Handwriting_Recognition using CRNN_CTC architecture for an deep-learning-based OCR Model.

Introduction

OCR = Optical Character Recognition. In other words, OCR systems transform a two-dimensional image of text, that could contain machine printed or handwritten text from its image representation into machine-readable text. OCR as a process generally consists of several sub-processes to perform as accurately as possible. The subprocesses are:

Preprocessing of the Image
Line Segmentation
Word Segmentation
Text Recognition
Post Processing

Problem Statement

For almost two decades, optical character recognition systems have been widely used to provide automated text entry into computerized systems. Yet in all this time, conventional OCR systems (like zonal OCR) have never overcome their inability to read more than a handful of type fonts and page formats.

Next-generation OCR engines deal with these problems mentioned above really good by utilizing the latest research in the area of deep learning. By leveraging the combination of deep models and huge datasets publicly available, models achieve state-of-the-art accuracies on given tasks.
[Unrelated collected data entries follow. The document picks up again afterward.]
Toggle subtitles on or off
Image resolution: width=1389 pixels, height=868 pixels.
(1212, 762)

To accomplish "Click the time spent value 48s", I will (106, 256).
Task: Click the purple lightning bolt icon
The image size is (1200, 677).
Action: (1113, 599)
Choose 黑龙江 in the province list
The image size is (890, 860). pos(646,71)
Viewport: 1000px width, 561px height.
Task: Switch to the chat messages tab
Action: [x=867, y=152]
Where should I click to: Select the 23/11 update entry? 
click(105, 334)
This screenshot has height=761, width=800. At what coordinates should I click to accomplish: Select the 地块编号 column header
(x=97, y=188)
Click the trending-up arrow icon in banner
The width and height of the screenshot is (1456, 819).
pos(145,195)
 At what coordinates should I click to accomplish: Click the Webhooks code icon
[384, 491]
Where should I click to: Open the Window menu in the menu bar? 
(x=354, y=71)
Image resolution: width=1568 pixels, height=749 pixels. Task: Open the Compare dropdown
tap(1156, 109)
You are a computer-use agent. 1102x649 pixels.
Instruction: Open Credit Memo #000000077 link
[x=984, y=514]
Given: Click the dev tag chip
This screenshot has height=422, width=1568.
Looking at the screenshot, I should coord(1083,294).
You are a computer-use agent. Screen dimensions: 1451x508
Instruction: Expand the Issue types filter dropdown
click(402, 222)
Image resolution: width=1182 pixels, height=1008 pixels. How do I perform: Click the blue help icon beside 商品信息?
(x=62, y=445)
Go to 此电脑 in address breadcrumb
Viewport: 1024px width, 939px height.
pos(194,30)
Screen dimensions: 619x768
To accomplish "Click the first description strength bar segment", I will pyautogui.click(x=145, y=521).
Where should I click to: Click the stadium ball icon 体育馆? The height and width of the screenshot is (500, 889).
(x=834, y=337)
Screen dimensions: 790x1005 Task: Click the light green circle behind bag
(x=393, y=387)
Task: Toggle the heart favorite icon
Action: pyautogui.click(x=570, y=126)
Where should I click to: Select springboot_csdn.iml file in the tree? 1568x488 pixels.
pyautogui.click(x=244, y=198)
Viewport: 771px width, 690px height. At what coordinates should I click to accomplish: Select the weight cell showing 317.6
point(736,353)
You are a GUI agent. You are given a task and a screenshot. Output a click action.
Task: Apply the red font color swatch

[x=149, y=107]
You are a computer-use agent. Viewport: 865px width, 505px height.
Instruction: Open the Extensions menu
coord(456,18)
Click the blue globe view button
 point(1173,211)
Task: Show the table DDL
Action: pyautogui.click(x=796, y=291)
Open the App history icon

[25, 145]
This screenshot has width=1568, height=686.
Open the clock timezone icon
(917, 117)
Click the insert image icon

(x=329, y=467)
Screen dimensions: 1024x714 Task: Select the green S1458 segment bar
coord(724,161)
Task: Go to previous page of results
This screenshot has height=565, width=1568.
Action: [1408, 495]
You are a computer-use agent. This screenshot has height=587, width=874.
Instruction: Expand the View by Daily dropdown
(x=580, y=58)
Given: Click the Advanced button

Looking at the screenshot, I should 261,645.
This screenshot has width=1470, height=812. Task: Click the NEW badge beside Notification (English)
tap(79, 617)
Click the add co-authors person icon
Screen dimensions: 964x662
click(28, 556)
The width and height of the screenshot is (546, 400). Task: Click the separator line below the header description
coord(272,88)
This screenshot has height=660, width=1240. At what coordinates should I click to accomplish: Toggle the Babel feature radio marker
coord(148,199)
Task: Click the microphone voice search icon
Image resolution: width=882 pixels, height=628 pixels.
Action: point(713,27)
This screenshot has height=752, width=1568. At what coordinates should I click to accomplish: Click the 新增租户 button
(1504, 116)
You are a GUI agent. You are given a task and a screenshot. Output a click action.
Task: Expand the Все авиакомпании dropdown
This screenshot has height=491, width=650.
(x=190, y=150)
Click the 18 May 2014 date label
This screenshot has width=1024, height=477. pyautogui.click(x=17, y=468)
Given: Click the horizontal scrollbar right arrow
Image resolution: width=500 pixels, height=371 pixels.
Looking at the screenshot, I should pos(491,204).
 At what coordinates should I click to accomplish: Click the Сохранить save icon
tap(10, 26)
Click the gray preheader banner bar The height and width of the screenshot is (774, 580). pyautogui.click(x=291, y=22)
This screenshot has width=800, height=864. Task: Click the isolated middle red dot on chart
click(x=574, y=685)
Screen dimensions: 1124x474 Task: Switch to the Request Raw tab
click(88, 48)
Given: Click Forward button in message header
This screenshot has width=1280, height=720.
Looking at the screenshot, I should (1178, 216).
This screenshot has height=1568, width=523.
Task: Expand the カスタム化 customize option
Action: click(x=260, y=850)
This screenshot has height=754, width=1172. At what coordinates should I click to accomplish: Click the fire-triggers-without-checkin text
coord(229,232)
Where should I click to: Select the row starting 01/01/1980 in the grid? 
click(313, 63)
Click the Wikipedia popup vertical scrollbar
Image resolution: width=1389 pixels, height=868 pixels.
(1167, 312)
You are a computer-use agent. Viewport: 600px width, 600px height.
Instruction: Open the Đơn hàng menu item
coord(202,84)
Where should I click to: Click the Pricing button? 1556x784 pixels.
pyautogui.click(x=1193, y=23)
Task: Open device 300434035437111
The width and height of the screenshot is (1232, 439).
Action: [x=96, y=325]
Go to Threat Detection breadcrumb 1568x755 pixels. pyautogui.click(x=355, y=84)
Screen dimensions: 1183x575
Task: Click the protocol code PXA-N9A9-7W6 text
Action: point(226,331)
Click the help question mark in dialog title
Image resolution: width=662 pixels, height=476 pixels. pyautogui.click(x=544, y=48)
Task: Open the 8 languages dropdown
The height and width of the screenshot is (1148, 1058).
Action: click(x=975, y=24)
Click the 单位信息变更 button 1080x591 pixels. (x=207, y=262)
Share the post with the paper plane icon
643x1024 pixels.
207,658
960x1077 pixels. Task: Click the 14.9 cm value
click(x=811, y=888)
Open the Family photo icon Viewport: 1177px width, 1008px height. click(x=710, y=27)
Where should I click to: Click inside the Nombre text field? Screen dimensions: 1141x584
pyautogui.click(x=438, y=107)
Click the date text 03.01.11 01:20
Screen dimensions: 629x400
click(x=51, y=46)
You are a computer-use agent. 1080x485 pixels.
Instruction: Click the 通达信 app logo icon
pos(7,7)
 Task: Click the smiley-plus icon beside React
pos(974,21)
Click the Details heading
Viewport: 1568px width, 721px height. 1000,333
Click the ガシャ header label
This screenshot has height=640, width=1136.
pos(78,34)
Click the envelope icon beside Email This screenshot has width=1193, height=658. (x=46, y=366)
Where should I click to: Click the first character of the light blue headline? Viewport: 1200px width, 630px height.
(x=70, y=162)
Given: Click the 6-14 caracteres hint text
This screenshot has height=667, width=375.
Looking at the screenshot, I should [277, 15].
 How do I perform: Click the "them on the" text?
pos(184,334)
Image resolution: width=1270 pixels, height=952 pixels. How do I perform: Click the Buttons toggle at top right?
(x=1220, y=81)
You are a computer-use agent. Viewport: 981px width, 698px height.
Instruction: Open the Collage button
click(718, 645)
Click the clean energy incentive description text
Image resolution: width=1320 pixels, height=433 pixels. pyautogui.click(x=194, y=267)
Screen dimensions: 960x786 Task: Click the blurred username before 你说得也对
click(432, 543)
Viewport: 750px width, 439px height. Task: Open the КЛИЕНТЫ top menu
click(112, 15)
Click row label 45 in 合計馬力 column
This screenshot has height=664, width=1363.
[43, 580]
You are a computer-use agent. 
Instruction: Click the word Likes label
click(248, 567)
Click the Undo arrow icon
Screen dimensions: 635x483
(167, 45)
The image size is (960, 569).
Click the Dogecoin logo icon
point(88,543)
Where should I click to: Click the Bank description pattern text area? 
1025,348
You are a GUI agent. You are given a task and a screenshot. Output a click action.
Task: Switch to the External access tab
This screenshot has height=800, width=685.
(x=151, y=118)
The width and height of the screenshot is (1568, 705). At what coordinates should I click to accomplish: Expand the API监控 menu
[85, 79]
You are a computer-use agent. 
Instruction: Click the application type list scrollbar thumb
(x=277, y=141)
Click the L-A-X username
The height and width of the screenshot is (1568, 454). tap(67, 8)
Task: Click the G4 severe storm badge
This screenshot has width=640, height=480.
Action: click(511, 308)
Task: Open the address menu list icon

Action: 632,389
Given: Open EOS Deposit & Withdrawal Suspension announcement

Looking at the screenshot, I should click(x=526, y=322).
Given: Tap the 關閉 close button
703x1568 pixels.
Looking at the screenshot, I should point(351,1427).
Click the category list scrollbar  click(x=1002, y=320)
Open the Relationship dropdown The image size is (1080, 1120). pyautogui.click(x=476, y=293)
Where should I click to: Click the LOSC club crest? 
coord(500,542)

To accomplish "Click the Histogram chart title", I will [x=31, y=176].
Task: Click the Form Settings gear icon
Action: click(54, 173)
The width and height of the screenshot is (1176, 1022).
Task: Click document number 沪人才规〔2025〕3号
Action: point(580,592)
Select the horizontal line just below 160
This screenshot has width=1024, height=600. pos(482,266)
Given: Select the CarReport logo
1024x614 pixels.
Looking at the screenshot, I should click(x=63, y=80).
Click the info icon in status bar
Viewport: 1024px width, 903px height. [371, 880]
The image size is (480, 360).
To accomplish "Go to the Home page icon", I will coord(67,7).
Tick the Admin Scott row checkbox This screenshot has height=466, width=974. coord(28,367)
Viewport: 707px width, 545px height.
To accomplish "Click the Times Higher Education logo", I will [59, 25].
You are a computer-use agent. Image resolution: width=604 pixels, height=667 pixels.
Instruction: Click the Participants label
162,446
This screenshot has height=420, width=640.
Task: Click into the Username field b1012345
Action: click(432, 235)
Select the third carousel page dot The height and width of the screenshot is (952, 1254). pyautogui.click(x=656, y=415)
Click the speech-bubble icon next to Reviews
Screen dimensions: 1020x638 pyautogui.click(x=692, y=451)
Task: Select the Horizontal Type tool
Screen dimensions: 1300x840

Nowadays it is also possible to generate synthetic data with different fonts using generative adversarial networks and few other generative approaches.

Optical Character Recognition remains a challenging problem when text occurs in unconstrained environments, like natural scenes, due to geometrical distortions, complex backgrounds, and diverse fonts. The technology still holds an immense potential due to the various use-cases of deep learning based OCR like

building license plate readers
digitizing invoices
digitizing menus
digitizing ID cards

In this notebook, we'll go through the steps to train a CRNN (CNN+RNN) model for handwriting recognition. The model will be trained using the CTC(Connectionist Temporal Classification) loss function.

Why Deep Learning?

Deep Learning self extracts features with a deep neural networks and classify itself. Compare to traditional Algorithms it performance increase with Amount of Data.

Methodology for text recognition

The handwriting recognition model which takes a line as input and converts the line into digital text. This model consits of a CNN-biLSTM architecture. The loss used is the CTC (Connectionist Temporal Classification) loss.

Here is the CNN-biLSTM architecture model(Detailed Project Workflow).

The input lines are sent into the CNN to extract features from similar patterns. These image features are then sent to a sequential learner which are the bidirectional LSTMs which are then sent to the output string that predict the character based on the alphabet with the highest predicted value given by the model.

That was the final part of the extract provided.